Shared from Tax Insider: Form 17 – Pitfalls and perks
By Lee Sharpe, March 2023

Lee Sharpe reviews a deceptively simple income-sharing tax device for spouses and civil partners. 

Introduction 

It was the FA 1988 which introduced various provisions to separate the taxation of spouses from April 1990; previously, a married couple would broadly have been assessed as a ‘unit’. Going forwards, where a couple holds an asset in joint names, then any investment income arising therefrom is by default divided equally between them – 50:50. (The legislation for this is now at ITA 2007 s 836, and now applies also to civil partnerships, although we shall refer only to spouses, for brevity; do check the legal treatment of joint ownership in the devolved nations.) 

Example – The Perk 

George earns £45,000 a year, while his spouse, Mildred, earns £44,000 a year. In April 2023, George inherits his parents’ former home but lets it out rather than selling it. The annual rental profit will be £12,000, so if George were to receive 100% of the rent, he would pay 40% tax on the £6,730 of his combined taxable income above the Higher Rate Threshold (currently £50,270).  

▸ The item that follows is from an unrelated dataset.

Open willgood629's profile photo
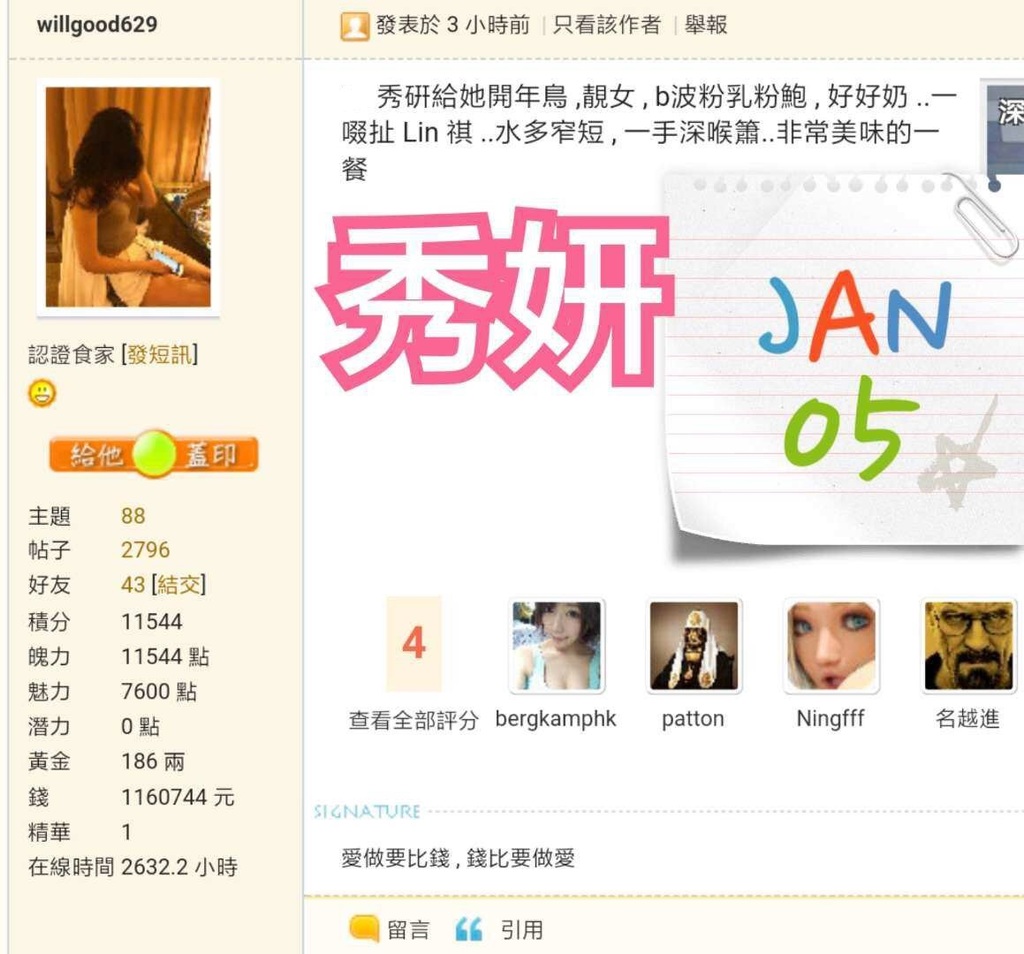The height and width of the screenshot is (954, 1024). pos(128,197)
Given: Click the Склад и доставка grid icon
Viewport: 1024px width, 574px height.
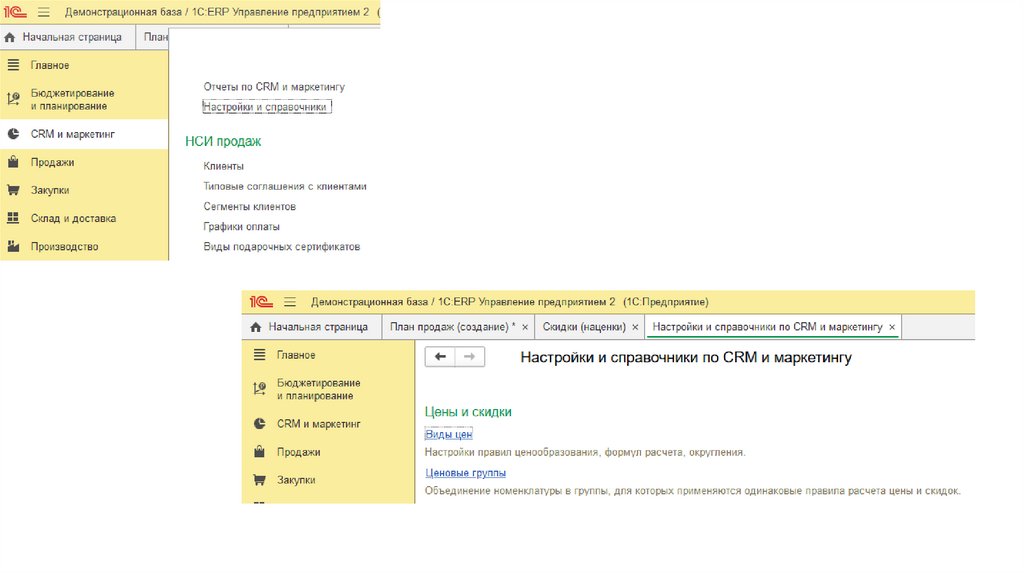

Worse, his total adjusted income would be £57,000, so he would have to repay 70% of the £2,900 in Child Benefit that Mildred currently receives for their three young children, through this tax return (the High Income Child Benefit Clawback is assessable on the spouse with the greater income, at 10% for every £1,000 of income above £50,000): 

 

However, if George adds Mildred as owner of the property in joint names, then the legislation automatically splits the income 50:50, regardless of the actual split in beneficial ownership. Note that just because the taxman says spouses should sometimes be assessed as if their income is split equally from property in joint names, this does not mean that the income must actually be split equally: 

 Formally adding Mildred as joint owner of the property could save this couple as much as £3,000 in tax. This is straightforward and at least arguably fair. But this simple default treatment ignores the ‘real’ split of ownership and is a somewhat blunt instrument. 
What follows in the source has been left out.